Here is the approach that is taken directly from the code accompanying Diaz 2016:

In [25]:
out["wetlandservice"] = (
    appr
    * WVBM
    * (curr_data.ypcc / curr_data.ypcc["USA"]).to_xarray() ** 1.16
    * (refpopdens.to_xarray() / 27.59) ** 0.47
).rename(ccode="country")
assert out.wetlandservice.notnull().all()

## Resilience factor (rho)

In [26]:
out["rho"] = (
    scaling.ypcc
    / (scaling.ypcc + scaling.ypcc.sel(ccode="USA", year=sset.PROJ_YEARS[0]))
).rename(ccode="country")
assert out.rho.notnull().all() & (out.rho.max() <= 1) & (out.rho.min() >= 0)

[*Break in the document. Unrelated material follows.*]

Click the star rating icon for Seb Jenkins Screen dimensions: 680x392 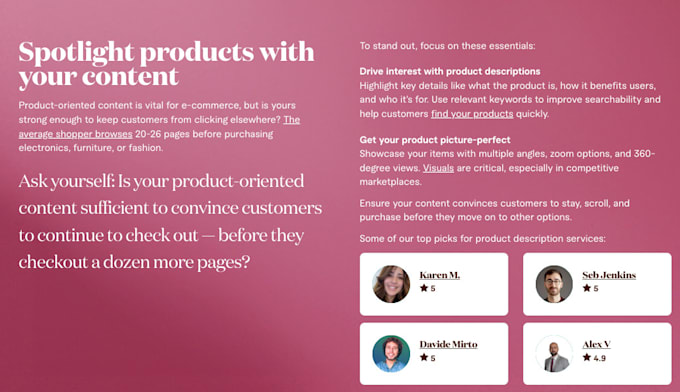(x=587, y=288)
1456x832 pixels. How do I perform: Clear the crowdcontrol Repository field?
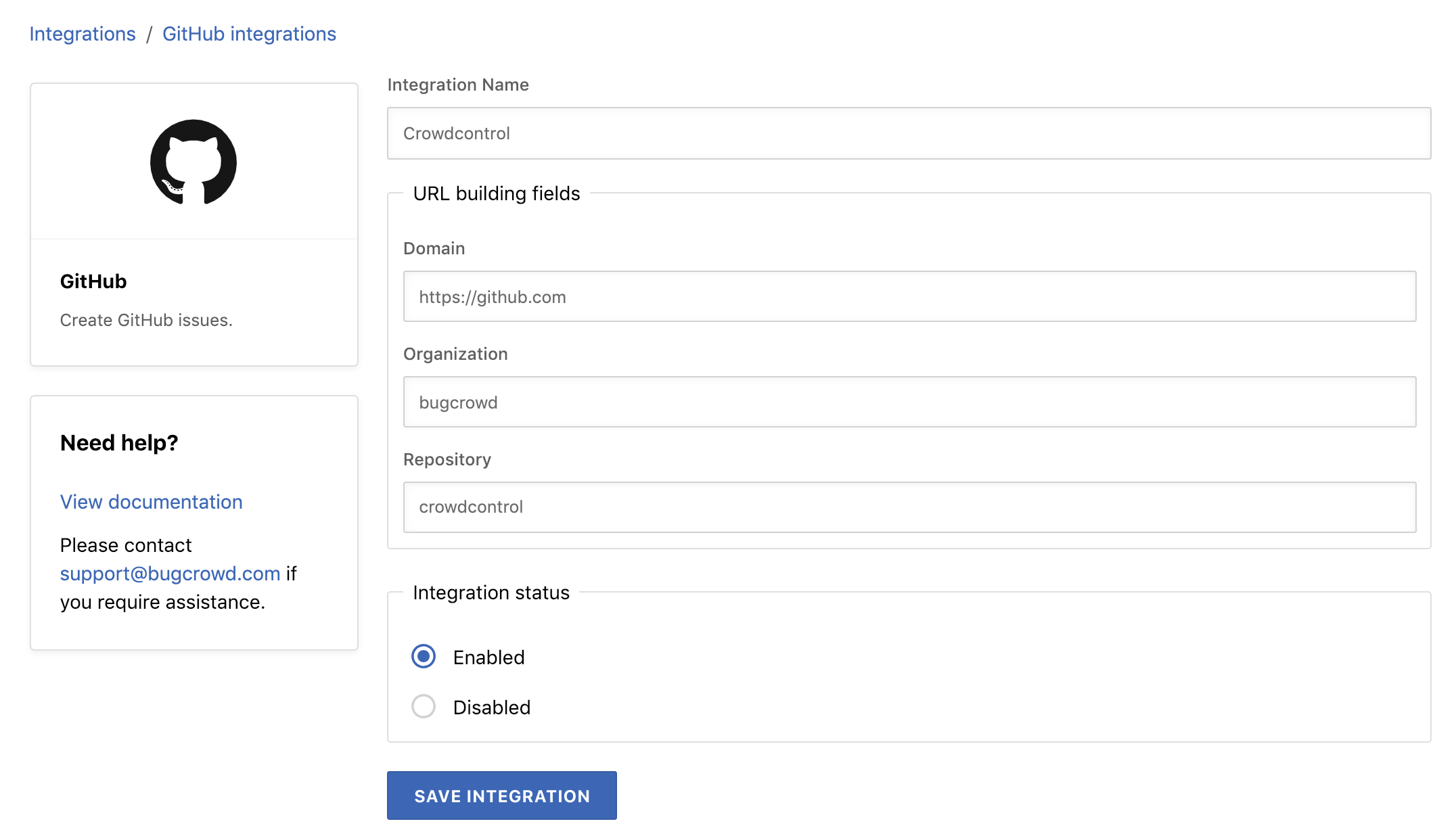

Adding this in to be able to population-weight rho when collapsing over region

In [27]:
out["ypcc"] = scaling.ypcc.rename(ccode="country")

## Protection Costs

This is a reference protection cost multiplied by a country-level construction cost index. CCI's for countries not in the ICP are estimated via a linear regression with income per capita.

In [28]:
ADM0_MAPPINGS = pd.read_parquet(sset.PATH_HIST_CCODE_MAPPING).ccode

In [29]:
# Import World Bank Int'l Comparison Project [2017] table
# to be used as 1st-preference CCI vals; along with minor clean-up
icp = (
    pd.read_csv(sset.PATH_EXPOSURE_WB_ICP)
    .iloc[1:]
    .rename(
        columns={
            "Country Code": "country",
            "1501200:CONSTRUCTION [1501200]": "wbcci",
        }
    )
)
icp["wbcci"] = icp["wbcci"].astype("float64")

# handle country mappings
icp["country"] = icp.country.replace(ADM0_MAPPINGS)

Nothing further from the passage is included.